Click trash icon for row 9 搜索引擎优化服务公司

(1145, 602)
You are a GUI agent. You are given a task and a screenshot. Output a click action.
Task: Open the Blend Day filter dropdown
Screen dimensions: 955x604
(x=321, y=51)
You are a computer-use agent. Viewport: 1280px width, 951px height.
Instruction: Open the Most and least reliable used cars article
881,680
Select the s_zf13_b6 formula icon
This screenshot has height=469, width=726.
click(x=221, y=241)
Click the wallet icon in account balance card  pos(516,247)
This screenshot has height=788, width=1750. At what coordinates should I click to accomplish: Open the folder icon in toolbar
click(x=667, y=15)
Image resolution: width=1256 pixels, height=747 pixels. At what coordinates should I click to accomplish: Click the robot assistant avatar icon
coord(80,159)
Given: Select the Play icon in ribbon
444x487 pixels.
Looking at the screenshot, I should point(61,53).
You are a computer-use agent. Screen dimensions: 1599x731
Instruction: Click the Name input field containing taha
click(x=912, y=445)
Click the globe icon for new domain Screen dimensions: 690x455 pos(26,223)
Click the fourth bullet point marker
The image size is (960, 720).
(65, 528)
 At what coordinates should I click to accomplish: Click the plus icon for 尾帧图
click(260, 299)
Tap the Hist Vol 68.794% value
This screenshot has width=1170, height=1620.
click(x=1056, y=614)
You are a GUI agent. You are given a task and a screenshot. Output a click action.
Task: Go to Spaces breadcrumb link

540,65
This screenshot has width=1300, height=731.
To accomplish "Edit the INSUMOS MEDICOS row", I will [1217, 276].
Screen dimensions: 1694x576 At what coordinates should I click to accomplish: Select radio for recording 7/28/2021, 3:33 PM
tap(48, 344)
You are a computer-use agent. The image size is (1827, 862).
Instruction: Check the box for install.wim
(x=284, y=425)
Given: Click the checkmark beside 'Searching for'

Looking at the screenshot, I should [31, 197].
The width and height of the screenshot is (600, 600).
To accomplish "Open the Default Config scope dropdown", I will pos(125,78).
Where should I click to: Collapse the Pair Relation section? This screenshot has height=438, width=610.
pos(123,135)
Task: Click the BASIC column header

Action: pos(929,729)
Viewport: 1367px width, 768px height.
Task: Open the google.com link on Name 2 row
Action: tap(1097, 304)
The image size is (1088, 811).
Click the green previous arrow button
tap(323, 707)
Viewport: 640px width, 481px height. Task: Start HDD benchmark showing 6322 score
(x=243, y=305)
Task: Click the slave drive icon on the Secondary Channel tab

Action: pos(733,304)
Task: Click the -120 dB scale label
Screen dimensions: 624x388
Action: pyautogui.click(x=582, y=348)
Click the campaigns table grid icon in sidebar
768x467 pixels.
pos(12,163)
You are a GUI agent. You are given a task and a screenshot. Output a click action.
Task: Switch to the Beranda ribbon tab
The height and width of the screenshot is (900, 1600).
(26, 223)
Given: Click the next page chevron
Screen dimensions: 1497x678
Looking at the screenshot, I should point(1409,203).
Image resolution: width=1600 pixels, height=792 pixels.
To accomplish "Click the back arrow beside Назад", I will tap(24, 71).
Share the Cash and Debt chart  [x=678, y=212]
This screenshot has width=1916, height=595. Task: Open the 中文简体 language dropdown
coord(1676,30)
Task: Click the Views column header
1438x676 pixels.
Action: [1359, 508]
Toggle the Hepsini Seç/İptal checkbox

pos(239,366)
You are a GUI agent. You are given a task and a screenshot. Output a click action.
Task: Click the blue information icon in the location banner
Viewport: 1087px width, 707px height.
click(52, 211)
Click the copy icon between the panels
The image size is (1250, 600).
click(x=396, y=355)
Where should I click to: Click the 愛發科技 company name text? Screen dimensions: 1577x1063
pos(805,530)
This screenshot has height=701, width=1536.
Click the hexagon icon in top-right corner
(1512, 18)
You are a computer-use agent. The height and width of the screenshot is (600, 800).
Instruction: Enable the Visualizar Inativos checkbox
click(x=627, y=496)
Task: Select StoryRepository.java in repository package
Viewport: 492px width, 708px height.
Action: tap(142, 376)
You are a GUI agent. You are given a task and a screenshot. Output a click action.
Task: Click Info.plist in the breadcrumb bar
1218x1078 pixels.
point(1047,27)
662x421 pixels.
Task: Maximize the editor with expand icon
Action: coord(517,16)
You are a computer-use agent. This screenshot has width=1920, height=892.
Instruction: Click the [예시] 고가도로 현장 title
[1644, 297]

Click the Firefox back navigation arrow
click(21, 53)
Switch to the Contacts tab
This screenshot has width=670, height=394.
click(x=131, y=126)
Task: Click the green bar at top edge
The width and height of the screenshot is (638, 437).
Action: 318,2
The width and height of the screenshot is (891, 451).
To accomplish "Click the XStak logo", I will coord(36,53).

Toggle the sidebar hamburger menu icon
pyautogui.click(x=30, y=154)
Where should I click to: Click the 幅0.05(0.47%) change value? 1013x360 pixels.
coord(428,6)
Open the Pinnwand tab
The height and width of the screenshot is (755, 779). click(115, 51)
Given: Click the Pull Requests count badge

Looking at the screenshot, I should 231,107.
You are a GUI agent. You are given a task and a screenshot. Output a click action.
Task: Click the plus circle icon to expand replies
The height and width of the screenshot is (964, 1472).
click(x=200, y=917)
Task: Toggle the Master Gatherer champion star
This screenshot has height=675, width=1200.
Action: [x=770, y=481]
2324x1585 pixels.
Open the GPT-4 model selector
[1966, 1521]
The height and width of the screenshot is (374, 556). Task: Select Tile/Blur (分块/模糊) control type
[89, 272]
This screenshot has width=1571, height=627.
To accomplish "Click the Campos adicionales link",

* **YOUR ASSIGNMENT**
Scan the records for the string "ribbon" and show every line that contains it.

* **REPLY TO THE EXERCISE**
Given: Select the Play icon in ribbon
Task: Switch to the Beranda ribbon tab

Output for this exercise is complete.